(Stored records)
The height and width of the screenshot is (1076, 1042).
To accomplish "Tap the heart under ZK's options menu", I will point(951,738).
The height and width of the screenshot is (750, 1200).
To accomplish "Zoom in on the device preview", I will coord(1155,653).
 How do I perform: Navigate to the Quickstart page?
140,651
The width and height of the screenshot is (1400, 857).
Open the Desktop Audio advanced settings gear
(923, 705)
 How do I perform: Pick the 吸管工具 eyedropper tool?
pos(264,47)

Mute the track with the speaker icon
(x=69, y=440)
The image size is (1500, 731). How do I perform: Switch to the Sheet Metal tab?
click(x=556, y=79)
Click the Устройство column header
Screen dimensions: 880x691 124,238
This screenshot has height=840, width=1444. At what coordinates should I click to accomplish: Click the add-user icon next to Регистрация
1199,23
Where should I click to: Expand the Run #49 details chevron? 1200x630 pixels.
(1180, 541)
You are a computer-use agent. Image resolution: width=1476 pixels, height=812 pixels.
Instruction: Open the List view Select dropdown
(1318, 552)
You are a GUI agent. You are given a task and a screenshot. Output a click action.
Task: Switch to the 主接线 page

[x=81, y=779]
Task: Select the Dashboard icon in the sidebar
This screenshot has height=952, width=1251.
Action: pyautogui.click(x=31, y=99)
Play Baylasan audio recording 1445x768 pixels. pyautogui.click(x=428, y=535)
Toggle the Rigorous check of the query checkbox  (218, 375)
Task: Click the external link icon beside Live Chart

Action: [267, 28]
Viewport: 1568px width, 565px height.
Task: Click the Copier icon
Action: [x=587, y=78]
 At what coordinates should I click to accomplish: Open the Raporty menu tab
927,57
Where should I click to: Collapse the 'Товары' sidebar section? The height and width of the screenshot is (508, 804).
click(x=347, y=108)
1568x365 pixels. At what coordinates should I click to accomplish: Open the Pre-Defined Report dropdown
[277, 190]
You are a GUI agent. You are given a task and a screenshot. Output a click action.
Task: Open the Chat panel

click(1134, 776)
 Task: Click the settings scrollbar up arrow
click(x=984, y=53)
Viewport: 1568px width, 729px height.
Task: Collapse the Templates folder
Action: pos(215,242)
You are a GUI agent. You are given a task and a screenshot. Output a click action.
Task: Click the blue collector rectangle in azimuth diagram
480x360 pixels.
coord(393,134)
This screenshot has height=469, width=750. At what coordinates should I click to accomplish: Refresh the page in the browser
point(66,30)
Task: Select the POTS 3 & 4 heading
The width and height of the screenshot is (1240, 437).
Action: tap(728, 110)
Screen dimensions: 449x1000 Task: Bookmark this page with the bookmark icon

:: Your goal ::
Within the lines above, find those holding the word "will" and copy them.

:: Reply ::
To accomplish "Tap the heart under ZK's options menu", I will point(951,738).
To accomplish "Zoom in on the device preview", I will coord(1155,653).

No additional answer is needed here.